The Epiphyllum anguliger is known by many names: Fishbone Cactus, Zigzag Cactus, Moon Cactus, Queen of the Night, and Ric Rac Orchid Cactus. We around these parts like to call it the Fishbone Cactus. Queen of the Night is a little too vampirish for our liking.
The Fishbone Cactus is an epiphytic cactus endemic to the evergreen forests of Mexico. The cactus has smooth green skin and is extensively branched. The primary stems are often woody and the secondary stems are flat and succulent. The secondary stems can grow to between 20-30 cm in length and 3-5 cm in width. If you use your imagination, the stems really do look like the bones of a fish.

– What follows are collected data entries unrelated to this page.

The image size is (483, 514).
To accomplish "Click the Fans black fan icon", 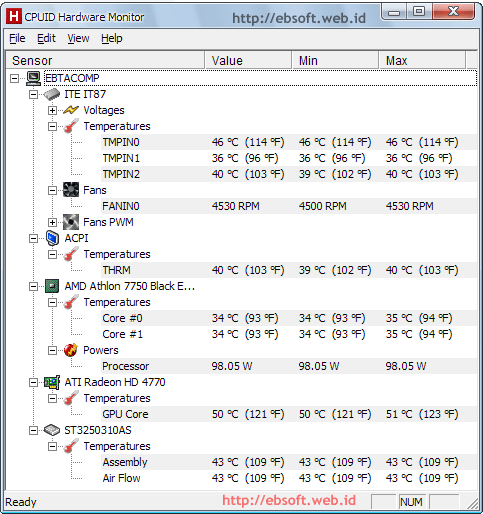I will tap(71, 190).
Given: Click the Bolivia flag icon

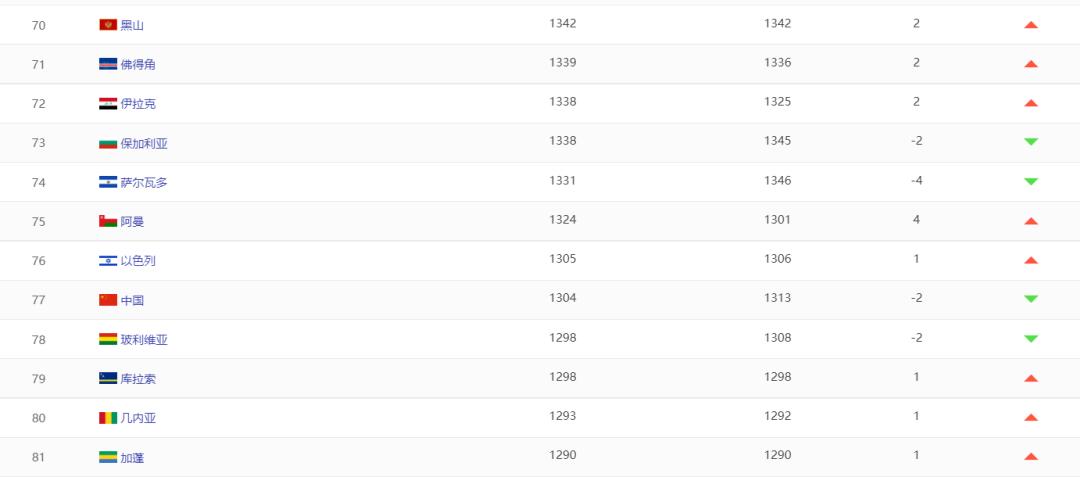Looking at the screenshot, I should 108,339.
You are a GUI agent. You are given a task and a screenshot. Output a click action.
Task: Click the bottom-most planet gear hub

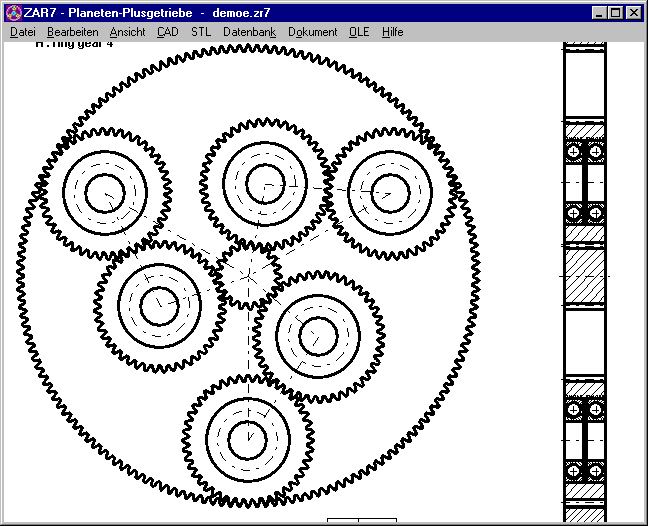point(246,437)
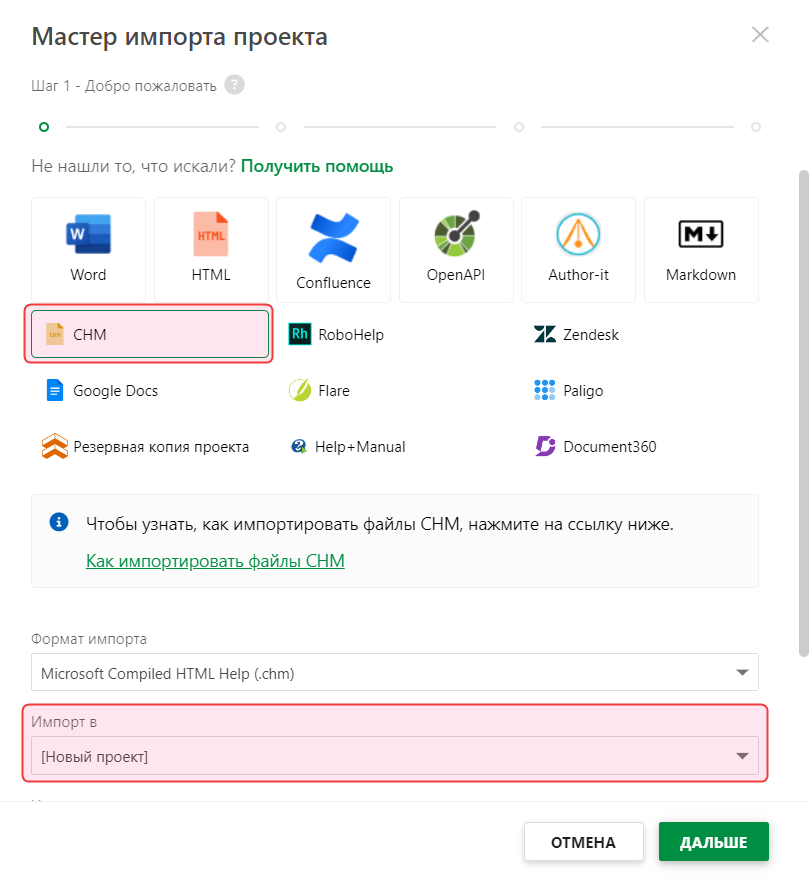The width and height of the screenshot is (809, 881).
Task: Click the Получить помощь link
Action: pos(317,166)
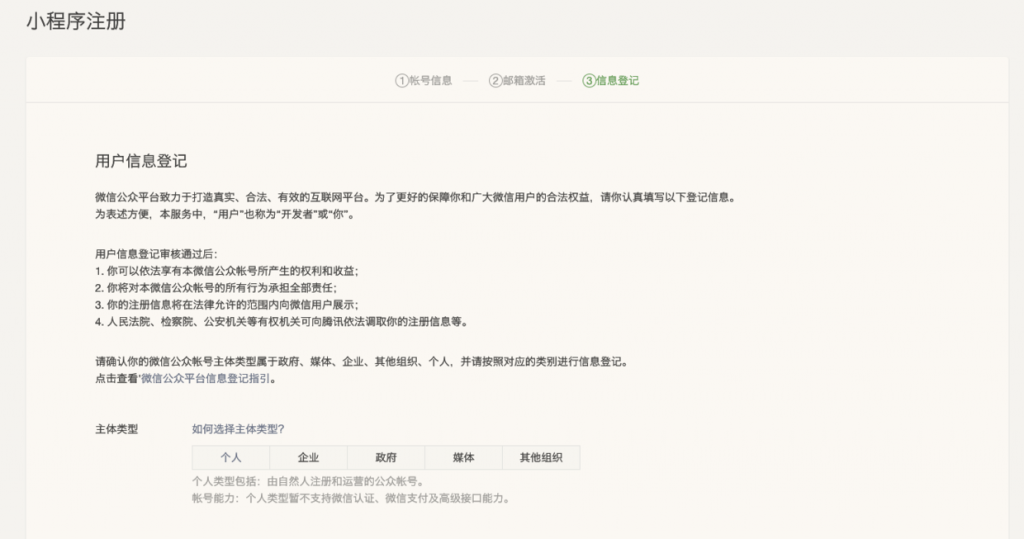This screenshot has height=539, width=1024.
Task: Click list item 1 about 权利和收益
Action: [226, 271]
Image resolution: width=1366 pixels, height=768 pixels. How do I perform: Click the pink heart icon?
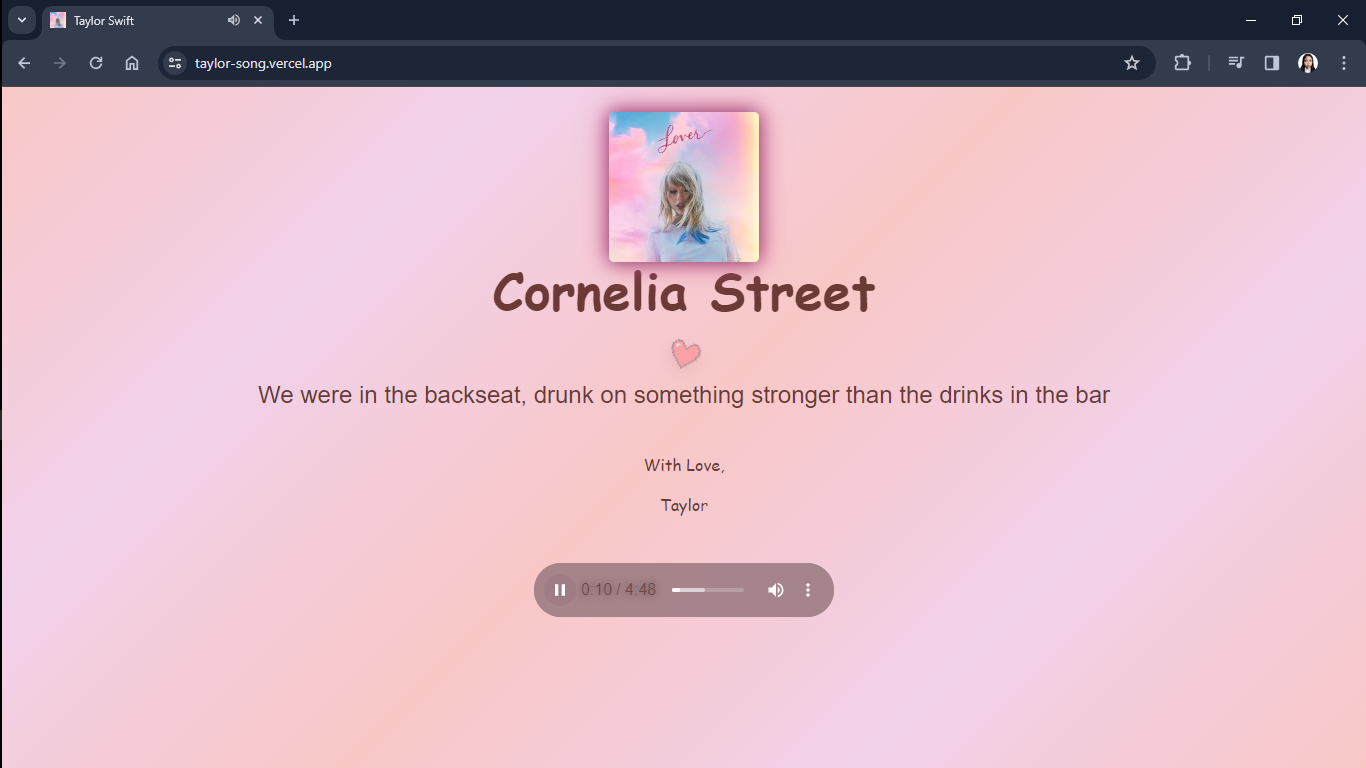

Environment & Temperature:
This cactus loves loves loves heat and high humidity. You should try to keep the plant’s environment between 16-25 degrees Celsius. They also require a moderate light level. If possible, keep your plant outdoors in a shady place during summer.
During the spring and summer months, watering should be regular to ensure the soil mixture remains moist. Only moderate watering is needed during the remainder of the year. The top layer of soil should dry to about 1 cm between each watering. Stick ya finger in to see how the soil is going to determine whether your plant needs a little drink.
Fertiliser & Soil:
A Fishbone Cactus will grow in low soil media, such as orchid substrate, or they can be planted in a cactus blend mixed with compost. Feed the cactus fertiliser every two weeks, and then cease fertilisation when flowers bloom.
The Fishbone Cactus has a beautiful flower, which blooms at the end of summer or in autumn. The flower can be pale yellow, greenish or pink in colour. Keep a close eye on your plant to make sure you don’t miss them flowering. The flowers are nocturnal and only flower for one night of the year! Nocturnal. Maybe these plants are a little more vampirish than we would like to admit!
One professional tip is that you should wear gloves when handling these plants. Remember, this plant is a cactus and even though the thorns are small (almost to the point of invisibility!), they can still hurt the skin.
Did you know? The Horticultural Society of London was the first to distribute the Fishbone Cactus after the society obtained a sample from the collector Mr T. Hartweg in 1846.